電源部101は、物体測定装置1の各部に電力を供給し、各部を動作させる。
工具駆動部102は、回転軸121を回転させる。
回転軸121には、その軸を中心に回転できるように回転工具103が固定されている。回転軸121は、工具駆動部102の駆動によって、回転工具103とともに回転する。図1の例では、回転工具103は、紙面に垂直な方向に延びている回転軸121を中心に回転する。回転工具103は連続的に回転してもよいし、間欠的に回転してもよい。即ち、回転工具103は位置決め等のために一時的に静止し、その後、回転を開始してもよい。なお、回転速度は、例えば1rpmである。
【0021】
回転工具103は、回転中にそれに接した物体の一部を研磨又は切削する工具である。回転工具103は、例えば、円筒砥石である。回転工具(円筒砥石)103の構成例について、図2を用いて説明する。
図2は、本実施形態に係る回転工具103の構成を示す概略図である。図2の左図(A)は、回転工具103の斜視図である。この図において、回転工具103の回転軸の方向をz軸方向である。図2の右図(B)は、回転工具103を回転軸方向から視た側面図である。

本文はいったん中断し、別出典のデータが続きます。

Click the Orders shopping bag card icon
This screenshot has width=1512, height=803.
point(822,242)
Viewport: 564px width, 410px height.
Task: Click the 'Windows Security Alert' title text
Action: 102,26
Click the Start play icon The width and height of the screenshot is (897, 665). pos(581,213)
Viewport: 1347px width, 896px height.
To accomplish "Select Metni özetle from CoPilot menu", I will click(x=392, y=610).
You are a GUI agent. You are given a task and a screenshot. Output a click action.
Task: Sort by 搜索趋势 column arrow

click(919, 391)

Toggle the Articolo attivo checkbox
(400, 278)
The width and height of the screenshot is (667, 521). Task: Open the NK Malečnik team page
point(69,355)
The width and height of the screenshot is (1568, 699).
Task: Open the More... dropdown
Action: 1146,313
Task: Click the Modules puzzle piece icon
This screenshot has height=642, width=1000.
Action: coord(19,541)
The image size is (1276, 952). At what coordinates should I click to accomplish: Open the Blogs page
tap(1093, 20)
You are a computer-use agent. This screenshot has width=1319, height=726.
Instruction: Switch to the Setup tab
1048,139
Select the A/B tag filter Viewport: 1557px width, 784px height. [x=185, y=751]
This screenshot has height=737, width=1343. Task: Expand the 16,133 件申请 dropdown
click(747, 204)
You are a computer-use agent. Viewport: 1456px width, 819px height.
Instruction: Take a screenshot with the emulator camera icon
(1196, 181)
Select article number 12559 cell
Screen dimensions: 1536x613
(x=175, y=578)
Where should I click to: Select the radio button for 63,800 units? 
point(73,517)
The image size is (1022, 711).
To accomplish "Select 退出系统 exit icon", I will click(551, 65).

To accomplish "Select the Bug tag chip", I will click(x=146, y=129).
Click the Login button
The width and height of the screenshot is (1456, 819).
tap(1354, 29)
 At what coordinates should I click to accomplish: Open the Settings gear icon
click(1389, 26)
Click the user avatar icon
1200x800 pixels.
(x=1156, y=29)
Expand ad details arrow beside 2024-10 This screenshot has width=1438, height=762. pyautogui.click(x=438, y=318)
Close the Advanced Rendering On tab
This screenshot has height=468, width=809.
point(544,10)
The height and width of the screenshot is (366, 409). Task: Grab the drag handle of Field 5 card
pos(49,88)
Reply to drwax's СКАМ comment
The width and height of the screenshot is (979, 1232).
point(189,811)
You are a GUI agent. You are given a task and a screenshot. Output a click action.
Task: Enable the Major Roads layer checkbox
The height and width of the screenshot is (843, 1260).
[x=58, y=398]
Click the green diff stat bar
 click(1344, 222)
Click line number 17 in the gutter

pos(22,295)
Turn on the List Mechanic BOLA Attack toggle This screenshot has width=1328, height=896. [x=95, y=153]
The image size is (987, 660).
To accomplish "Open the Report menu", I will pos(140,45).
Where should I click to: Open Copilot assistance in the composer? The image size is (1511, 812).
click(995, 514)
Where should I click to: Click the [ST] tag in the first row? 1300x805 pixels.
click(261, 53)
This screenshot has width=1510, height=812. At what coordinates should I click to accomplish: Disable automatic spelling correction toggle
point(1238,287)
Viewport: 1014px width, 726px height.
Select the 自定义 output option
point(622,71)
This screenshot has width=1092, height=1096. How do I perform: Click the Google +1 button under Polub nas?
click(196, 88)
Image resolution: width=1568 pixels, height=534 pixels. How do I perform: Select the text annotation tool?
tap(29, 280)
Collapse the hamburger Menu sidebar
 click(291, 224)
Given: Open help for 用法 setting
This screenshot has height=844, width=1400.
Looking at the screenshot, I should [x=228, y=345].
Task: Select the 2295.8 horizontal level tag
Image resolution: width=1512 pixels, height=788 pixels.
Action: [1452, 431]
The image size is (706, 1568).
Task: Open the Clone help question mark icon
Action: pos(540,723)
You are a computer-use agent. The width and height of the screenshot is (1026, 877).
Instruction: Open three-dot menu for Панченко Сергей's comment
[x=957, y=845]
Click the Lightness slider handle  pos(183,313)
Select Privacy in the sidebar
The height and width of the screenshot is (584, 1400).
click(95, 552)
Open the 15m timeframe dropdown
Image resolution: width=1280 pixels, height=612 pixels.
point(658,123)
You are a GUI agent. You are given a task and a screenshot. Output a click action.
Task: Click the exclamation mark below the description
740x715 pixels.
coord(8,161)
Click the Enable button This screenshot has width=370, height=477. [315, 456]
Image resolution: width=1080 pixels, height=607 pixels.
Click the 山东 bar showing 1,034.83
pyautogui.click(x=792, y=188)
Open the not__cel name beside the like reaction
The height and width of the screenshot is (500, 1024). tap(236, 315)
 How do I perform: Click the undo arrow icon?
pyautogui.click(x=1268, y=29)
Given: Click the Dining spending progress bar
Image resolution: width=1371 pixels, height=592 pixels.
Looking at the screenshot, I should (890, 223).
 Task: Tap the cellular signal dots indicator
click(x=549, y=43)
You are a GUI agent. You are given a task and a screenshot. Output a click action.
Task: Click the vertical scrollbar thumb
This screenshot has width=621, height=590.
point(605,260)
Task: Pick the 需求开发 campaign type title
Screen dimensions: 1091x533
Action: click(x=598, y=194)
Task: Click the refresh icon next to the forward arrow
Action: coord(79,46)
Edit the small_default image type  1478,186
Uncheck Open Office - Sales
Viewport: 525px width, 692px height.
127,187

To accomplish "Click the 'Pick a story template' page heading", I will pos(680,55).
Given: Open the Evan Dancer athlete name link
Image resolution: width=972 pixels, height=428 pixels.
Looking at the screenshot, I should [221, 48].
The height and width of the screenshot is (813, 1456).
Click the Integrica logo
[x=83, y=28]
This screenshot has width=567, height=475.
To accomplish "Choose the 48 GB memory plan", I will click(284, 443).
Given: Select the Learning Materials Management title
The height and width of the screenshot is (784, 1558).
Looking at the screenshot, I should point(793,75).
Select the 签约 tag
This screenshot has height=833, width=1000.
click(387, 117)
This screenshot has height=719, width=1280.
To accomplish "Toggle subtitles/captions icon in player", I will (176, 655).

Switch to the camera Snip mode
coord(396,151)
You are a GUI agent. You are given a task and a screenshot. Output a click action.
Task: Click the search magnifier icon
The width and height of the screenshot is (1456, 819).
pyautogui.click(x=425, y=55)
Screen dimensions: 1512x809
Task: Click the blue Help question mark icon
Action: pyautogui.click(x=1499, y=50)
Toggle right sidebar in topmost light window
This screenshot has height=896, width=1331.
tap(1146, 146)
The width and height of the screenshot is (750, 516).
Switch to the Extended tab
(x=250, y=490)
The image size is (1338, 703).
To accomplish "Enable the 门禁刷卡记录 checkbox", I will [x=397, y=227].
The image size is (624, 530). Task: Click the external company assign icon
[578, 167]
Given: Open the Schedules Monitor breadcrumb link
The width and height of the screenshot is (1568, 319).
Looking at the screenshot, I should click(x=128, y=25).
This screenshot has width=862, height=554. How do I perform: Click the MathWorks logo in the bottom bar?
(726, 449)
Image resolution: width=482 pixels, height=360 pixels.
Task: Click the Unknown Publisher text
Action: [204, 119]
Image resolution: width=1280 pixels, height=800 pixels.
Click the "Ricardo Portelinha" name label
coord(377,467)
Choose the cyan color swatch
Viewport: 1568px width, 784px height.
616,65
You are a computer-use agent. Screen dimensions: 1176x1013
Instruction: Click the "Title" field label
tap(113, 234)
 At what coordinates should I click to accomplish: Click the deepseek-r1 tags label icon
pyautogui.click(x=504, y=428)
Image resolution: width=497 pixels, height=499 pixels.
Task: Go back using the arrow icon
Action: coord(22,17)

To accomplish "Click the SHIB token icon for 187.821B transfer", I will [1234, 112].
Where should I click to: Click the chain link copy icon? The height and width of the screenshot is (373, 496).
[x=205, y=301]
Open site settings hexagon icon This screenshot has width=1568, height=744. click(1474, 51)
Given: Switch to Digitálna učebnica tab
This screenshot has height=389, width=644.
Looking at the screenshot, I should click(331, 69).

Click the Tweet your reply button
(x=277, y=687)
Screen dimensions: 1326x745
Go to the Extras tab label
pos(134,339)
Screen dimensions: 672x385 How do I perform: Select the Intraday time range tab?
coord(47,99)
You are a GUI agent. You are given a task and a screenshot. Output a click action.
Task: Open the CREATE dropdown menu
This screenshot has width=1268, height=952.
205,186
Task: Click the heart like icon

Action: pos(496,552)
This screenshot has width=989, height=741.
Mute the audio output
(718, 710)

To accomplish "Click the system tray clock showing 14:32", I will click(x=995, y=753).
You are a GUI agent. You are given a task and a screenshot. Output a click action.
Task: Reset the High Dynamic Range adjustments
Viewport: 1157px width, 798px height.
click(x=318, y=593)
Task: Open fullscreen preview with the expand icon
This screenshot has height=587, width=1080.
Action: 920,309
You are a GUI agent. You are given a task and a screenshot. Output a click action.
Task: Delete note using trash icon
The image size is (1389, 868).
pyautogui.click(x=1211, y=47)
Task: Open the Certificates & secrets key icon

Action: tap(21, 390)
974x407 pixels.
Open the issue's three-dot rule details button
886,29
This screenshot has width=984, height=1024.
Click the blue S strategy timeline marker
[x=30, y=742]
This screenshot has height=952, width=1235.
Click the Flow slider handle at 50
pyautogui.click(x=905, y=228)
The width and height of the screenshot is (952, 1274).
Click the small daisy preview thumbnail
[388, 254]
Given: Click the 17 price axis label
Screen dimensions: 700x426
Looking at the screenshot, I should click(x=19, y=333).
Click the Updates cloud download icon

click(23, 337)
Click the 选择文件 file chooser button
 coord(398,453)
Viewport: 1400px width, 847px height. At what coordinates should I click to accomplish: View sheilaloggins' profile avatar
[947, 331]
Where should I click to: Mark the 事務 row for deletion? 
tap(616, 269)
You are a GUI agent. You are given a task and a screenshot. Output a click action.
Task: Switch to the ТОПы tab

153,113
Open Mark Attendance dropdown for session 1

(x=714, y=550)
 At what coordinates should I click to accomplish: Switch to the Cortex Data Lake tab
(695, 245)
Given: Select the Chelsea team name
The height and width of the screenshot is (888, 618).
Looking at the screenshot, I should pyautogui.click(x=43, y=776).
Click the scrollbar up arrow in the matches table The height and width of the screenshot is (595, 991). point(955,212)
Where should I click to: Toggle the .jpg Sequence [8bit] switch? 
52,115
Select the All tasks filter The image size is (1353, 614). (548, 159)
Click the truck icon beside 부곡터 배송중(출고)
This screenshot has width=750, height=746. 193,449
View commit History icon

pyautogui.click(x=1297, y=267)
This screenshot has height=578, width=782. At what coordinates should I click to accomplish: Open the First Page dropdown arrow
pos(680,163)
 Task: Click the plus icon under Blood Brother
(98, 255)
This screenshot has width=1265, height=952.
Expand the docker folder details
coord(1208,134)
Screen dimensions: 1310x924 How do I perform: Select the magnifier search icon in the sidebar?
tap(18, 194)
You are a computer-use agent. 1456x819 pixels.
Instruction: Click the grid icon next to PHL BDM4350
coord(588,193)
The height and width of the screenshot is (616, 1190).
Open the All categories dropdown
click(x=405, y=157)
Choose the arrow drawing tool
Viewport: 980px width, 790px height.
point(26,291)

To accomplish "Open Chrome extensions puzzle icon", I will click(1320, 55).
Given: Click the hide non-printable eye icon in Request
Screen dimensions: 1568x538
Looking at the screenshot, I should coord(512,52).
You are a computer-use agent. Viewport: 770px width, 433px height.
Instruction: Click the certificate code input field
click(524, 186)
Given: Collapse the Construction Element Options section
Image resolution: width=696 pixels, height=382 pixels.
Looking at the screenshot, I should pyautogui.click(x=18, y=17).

回転工具103は、台金122、メッキ層123及び砥粒124を含んで構成される。台金122は、回転軸121をはめ込むために、中心部に円筒状の中空を有する。台金122の半径は例えば50mmであり、その外縁の表面は薄い金属からなるメッキ層123(厚さは、例えば約0.05mm以上)で覆われている。メッキ層123は、その表面に砥粒124が付着されている。砥粒124は、例えば金属に密着し硬度が高いダイヤモンド又はCBN(Cubic Boron Nitride;立方晶窒化ホウ素)の約30〜400μmの直径をもつ粒子である。
【0022】
図1に戻り、光源部104は、複数の光源を備え、平行光を、その一部の光路が回転工具103の外縁に接し、その外縁の接線方向と光路の方向が一致するように、撮影部105に向けて照射する。平行光を照射する方向は、例えば、図2のx方向であり、撮影部105が備える撮影レンズの光軸の方向と同一である。これにより、被写体となる回転工具103の外縁の接線方向と撮影部105の撮影部分が同一となる。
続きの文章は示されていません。